*** Opening Extracted material ***
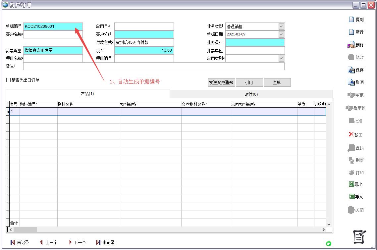Expand the 合同类别 dropdown
Image resolution: width=377 pixels, height=250 pixels.
pyautogui.click(x=281, y=58)
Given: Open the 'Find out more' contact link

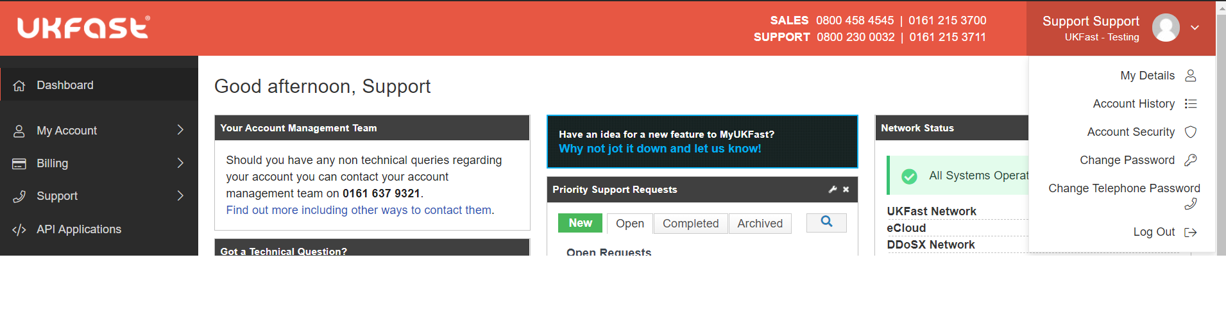Looking at the screenshot, I should 359,210.
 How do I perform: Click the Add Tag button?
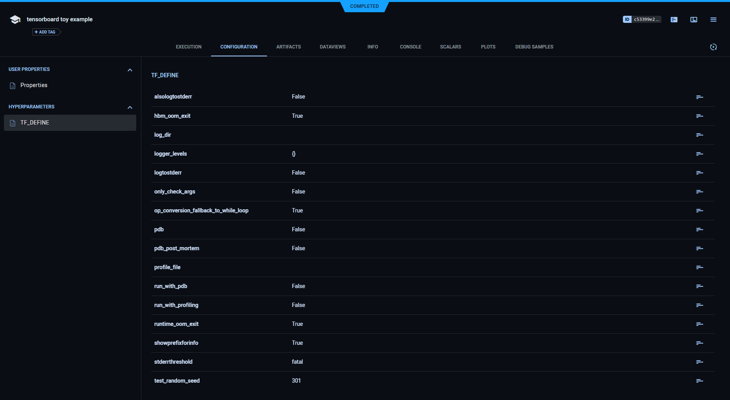[x=46, y=32]
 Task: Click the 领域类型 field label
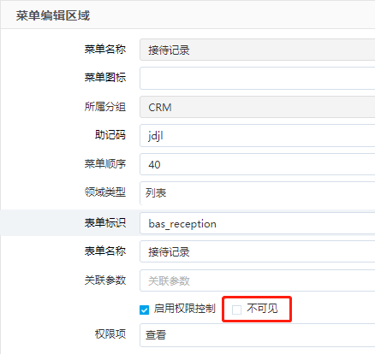[105, 192]
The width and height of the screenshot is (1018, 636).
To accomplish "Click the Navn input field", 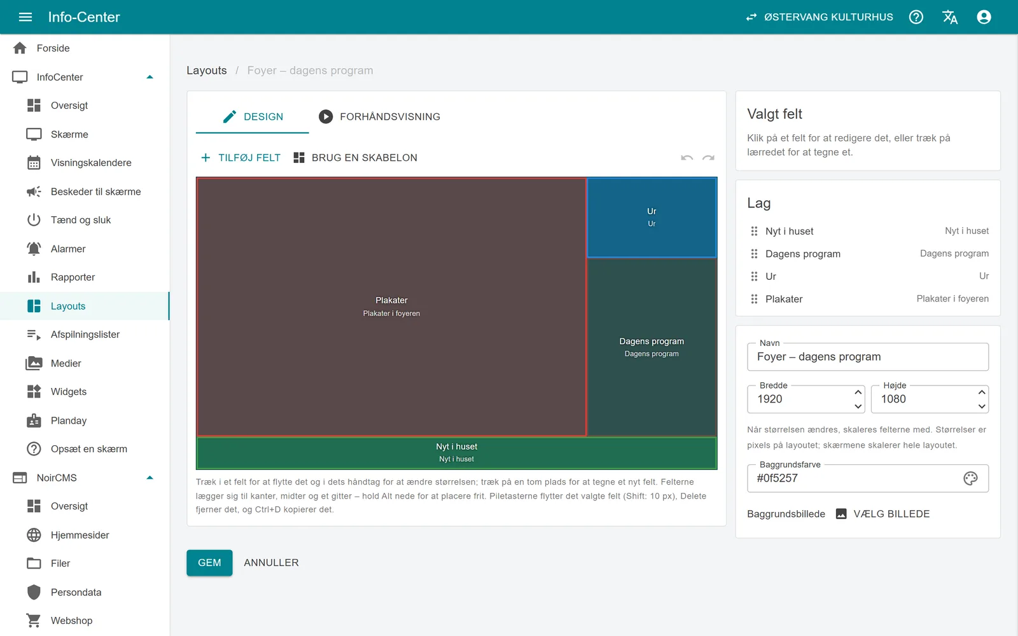I will click(x=868, y=357).
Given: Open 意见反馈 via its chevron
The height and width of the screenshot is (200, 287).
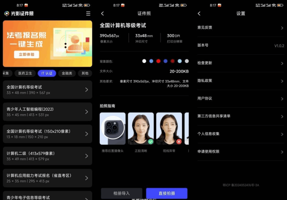Looking at the screenshot, I should (282, 27).
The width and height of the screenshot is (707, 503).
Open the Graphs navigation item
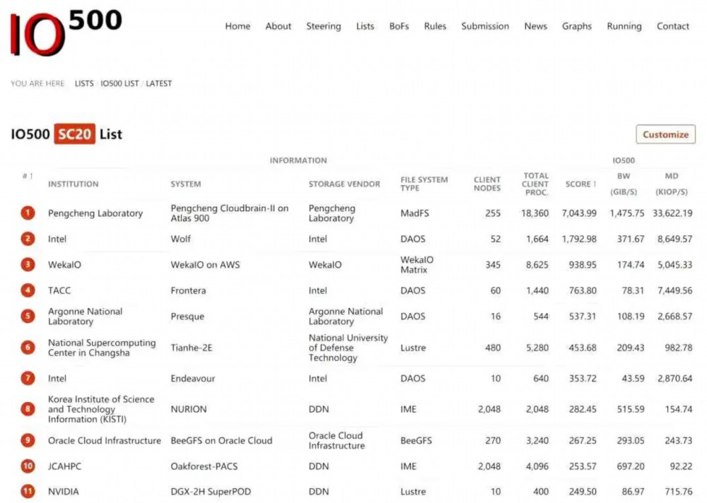577,26
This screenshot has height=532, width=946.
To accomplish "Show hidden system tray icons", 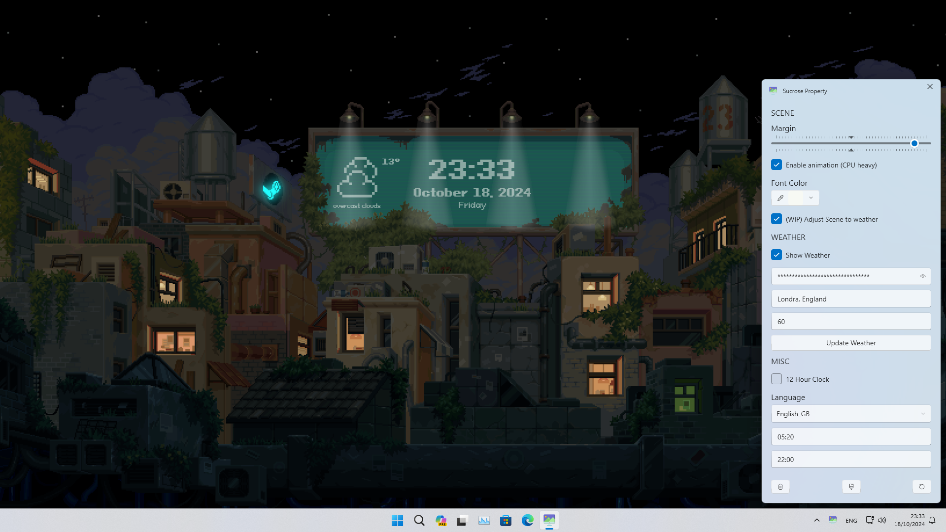I will 816,520.
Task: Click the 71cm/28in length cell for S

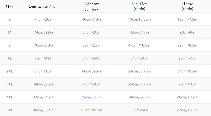Action: pyautogui.click(x=43, y=19)
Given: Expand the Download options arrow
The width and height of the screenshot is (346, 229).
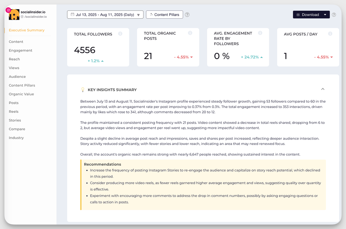Looking at the screenshot, I should [x=325, y=15].
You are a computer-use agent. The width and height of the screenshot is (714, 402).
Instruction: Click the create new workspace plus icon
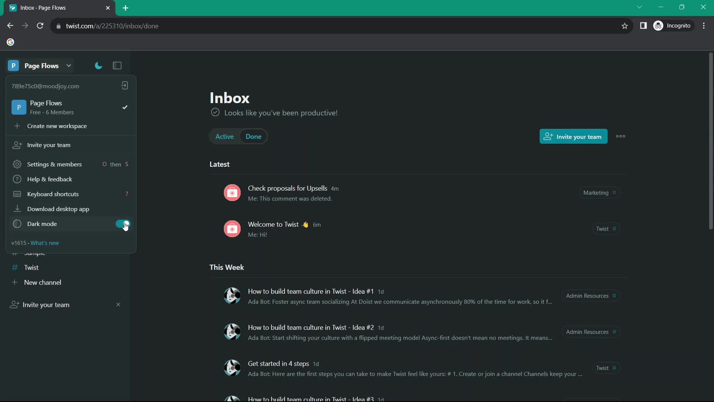coord(17,126)
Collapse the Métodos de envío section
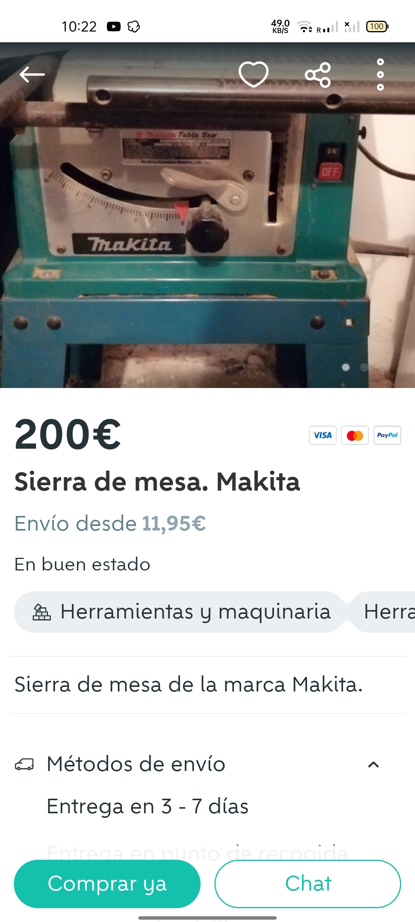 [374, 764]
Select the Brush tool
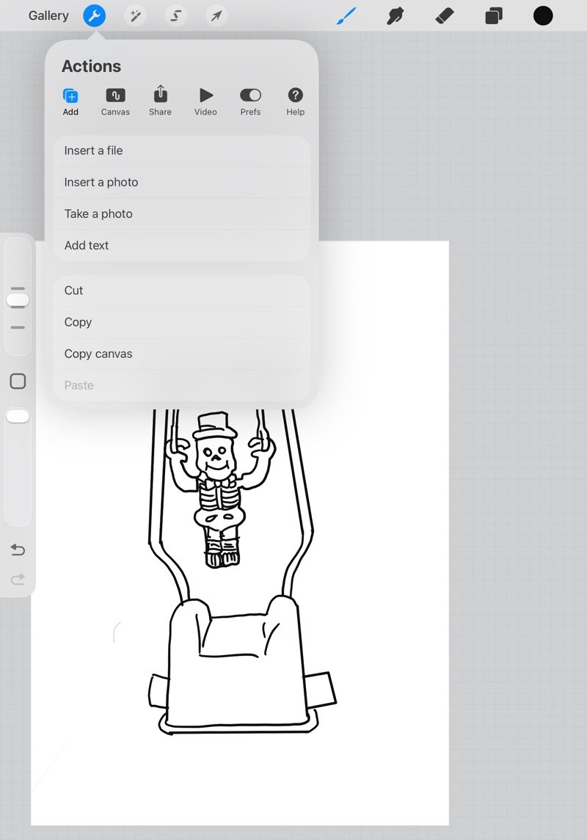Image resolution: width=587 pixels, height=840 pixels. pos(346,16)
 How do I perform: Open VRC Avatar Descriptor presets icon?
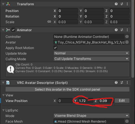coord(122,82)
*** Closing Extracted material ***
A word-for-word copy is needed of the lines from the line with "Select the Brush tool" through the last line of the entries above, with both ends kept and the pictures dropped.

Select the Brush tool
Image resolution: width=587 pixels, height=840 pixels. pos(346,16)
 How do I perform: Open VRC Avatar Descriptor presets icon?
coord(122,82)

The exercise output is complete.